[[ Excerpted records, beginning ]]

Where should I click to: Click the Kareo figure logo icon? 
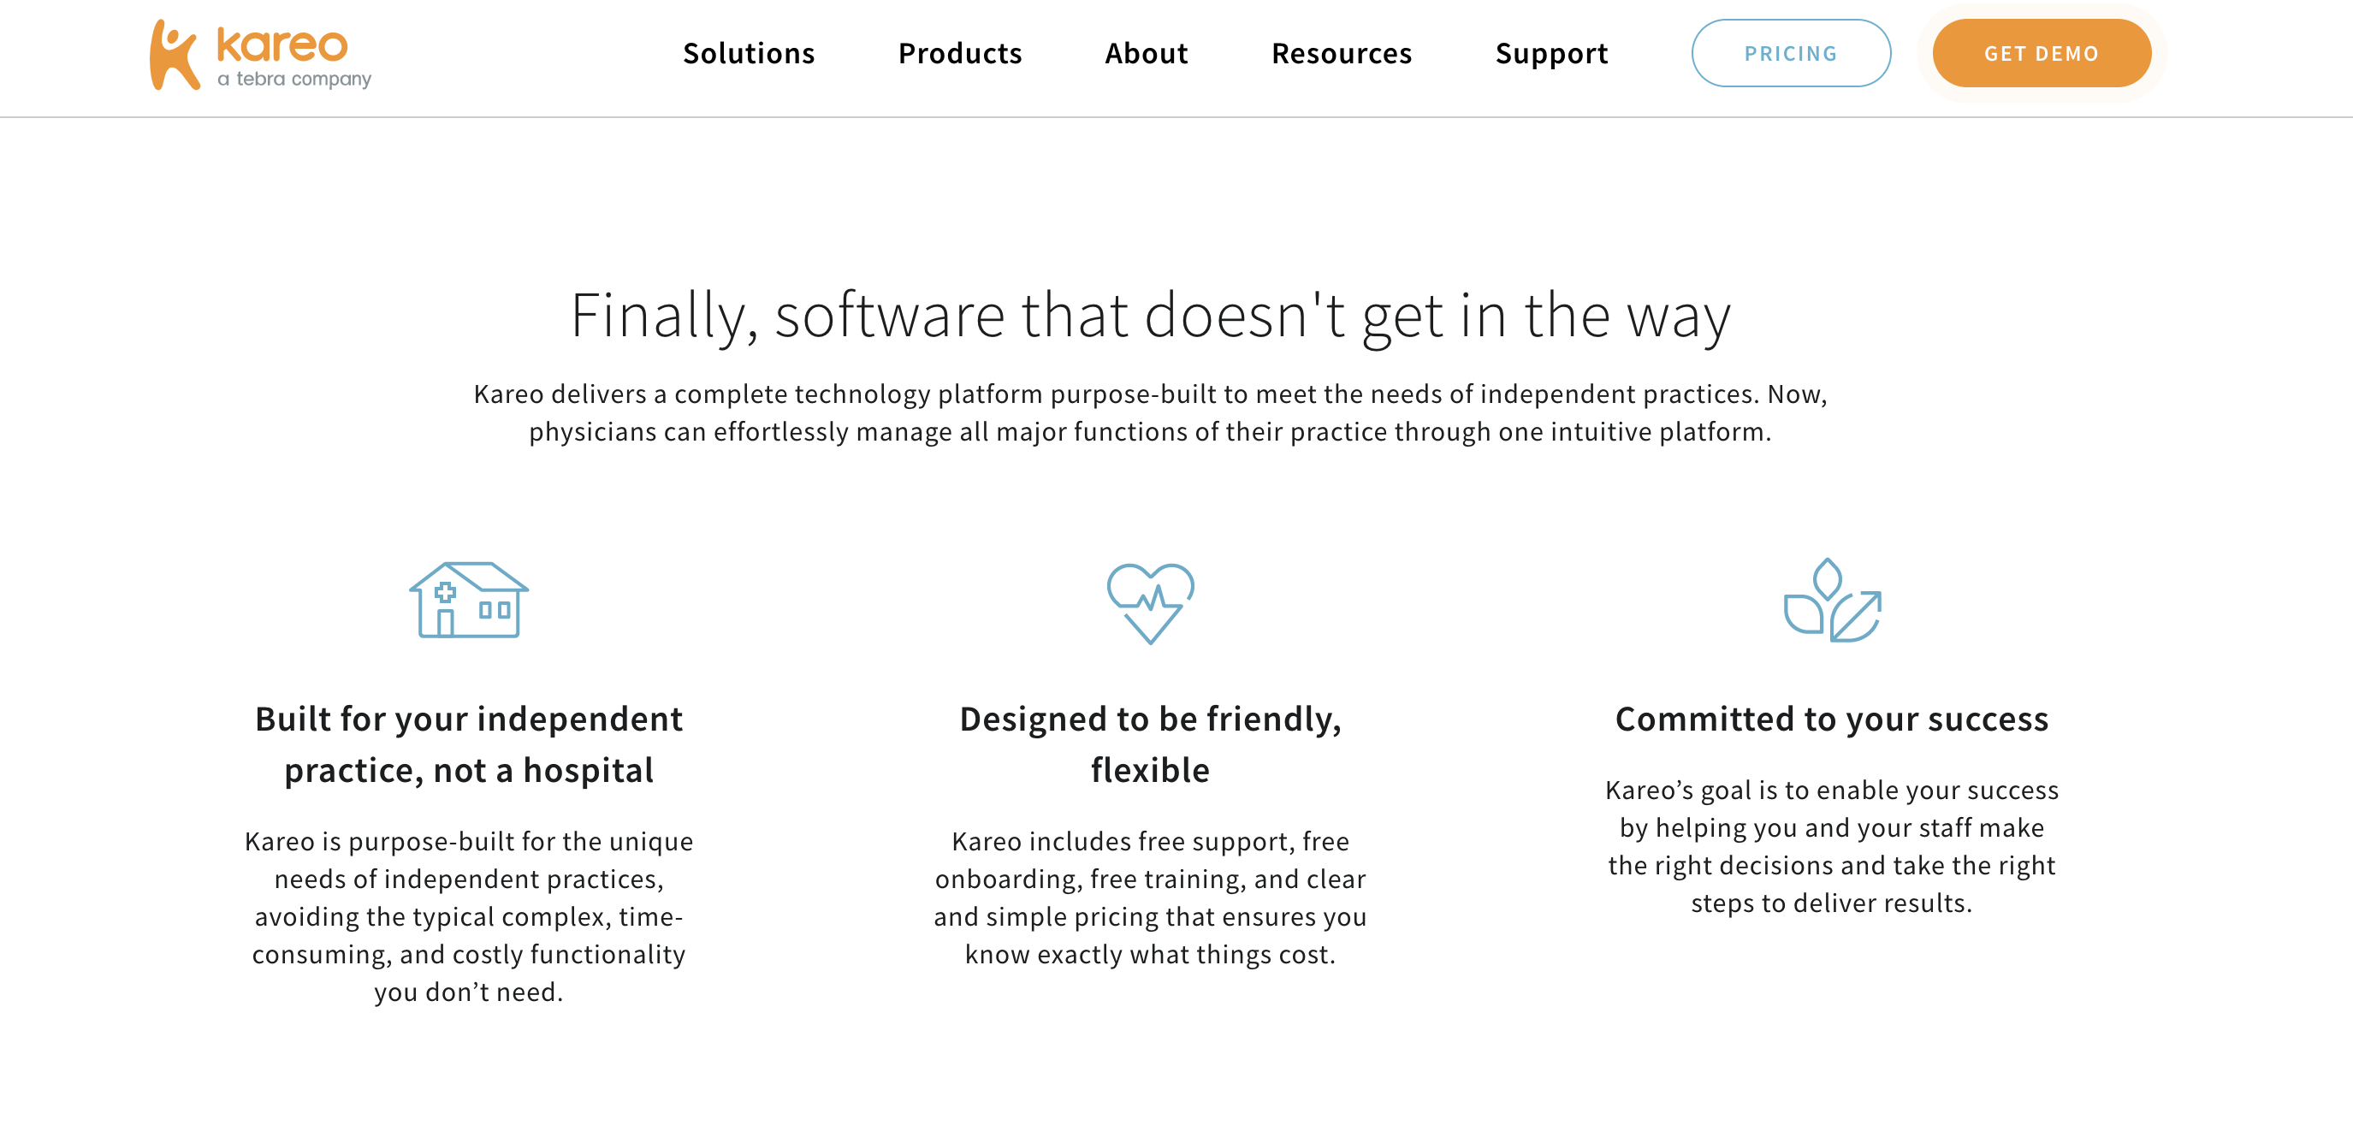coord(174,55)
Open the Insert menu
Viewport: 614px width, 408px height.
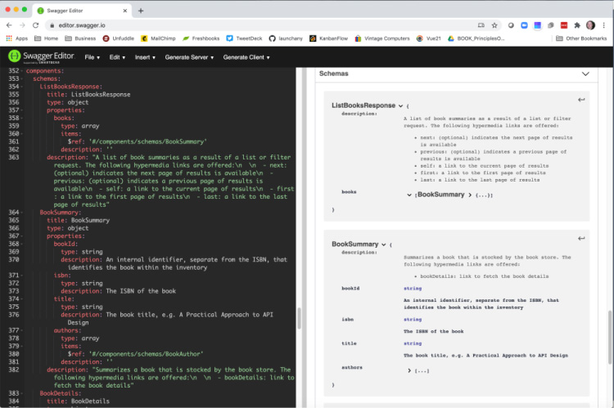point(144,57)
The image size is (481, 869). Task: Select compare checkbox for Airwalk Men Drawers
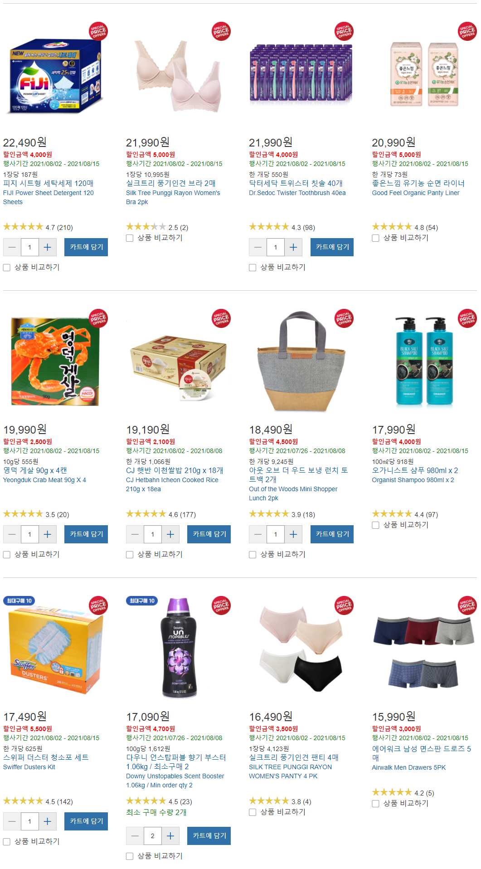[375, 804]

[[ Excerpted records, end ]]

## Action item
Every line of the material must be returned exactly; leave the images out.

## Your solution
Where should I click to: Click the Kareo figure logo icon? 
coord(174,55)
Open the Insert menu
Viewport: 614px width, 408px height.
point(144,57)
The image size is (481, 869). Task: Select compare checkbox for Airwalk Men Drawers
[375, 804]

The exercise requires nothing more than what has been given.